Окончив все дела, он отплыл на родину. Медленно ехал Сципион по ликующей Италии, и воздух звенел от восторженных криков тысяч людей, вышедших его встречать (Liv., XXX, 45). Рим ждал его, затаив дыхание. Все последние месяцы римляне были в мучительной тревоге, но вот пришло известие, что Публий разбил в сражении самого Ганнибала и «растоптал гордыню покорившегося Карфагена, принеся согражданам радость, превзошедшую все ожидания» (Plut. Fab., 28). «Чувства, с какими народ ждал Публия, соответствовали величию его подвигов, а потому великолепие и восторги толпы окружали этого гражданина… Римляне теперь не только чувствовали себя свободными от всякого страха, но и господами врагов своих, поэтому радость их была беспредельна» (Polyb., XVI, 23).
Наконец триумфальное шествие въехало на Священную дорогу. Как всегда, все были в венках, шли трубачи, ехали повозки, нагруженные добычей, проносили изображения взятых городов… «Потом шли белые быки, а за быками слоны, а потом пленные вожди карфагенян и нумидийцев. Перед самим полководцем шли ликторы в пурпурных хитонах и хор кифаристов и флейтистов, все подпоясанные, в золотых венках, как в этрусских шествиях. Они шли строем, пели и плясали… А потом множество кадильниц и полководец в ярко расписанной колеснице в волнах фимиама. В венце из золота и драгоценных камней, одетый по отеческому обычаю в порфиру, затканную золотыми звездами, он держал в руках скипетр из слоновой кости и лавр, который римляне всегда называют символом победы… А потом войско по когортам и манипулам, все в венках и лаврах» (Арр. Lyb., 293–297).

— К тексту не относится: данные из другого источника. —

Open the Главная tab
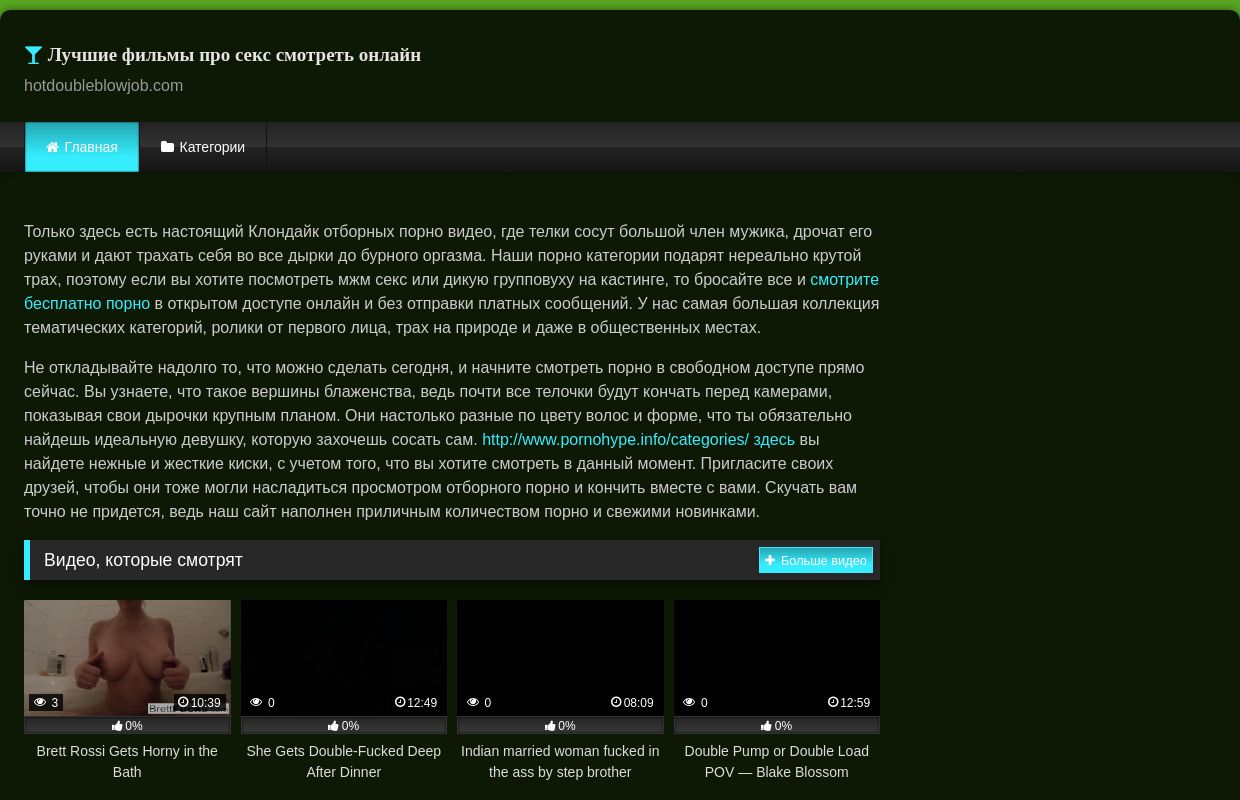 click(x=82, y=147)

Римляне глядели на карфагенское оружие и изображения городов, и все, что они пережили за семнадцать лет, словно ожило перед их глазами. Они вновь содрогались от ужаса, вспоминая Канны, и снова им казалось, что Ганнибал у ворот. И «римляне забыли всякие границы в выражении благодарности богам и любви к виновнику этой необычайной перемены» (Polyb., XVI, 23).
Действительно, говорят, его чествовали как бога. Рассказывают даже, что ему «хотели поставить статую в Комиции, на Рострах, в Курии, наконец, в самой cella храма Юпитера Всеблагого и Величайшего; хотели поместить его изображение в одежде триумфатора среди лож богов на Капитолии» (Val. Max., VI, 1, 6).{43} Но Публий наотрез отказался от всех этих лестных и соблазнительных предложений, «проявив себя почти столь же великим, отвергая эти почести, как добывая их» (ibid.). Единственная награда, которую он согласился принять, это прозвище Африканский, которое должно было передаваться его потомкам из поколения в поколение. С тех пор, подражая ему, полководцы начали прибавлять к своему имени названия покоренных областей.
«По завершении торжества римляне в течение многих дней устраивали блестящие игры на средства щедрого Сципиона» (Polyb., XVI, 23).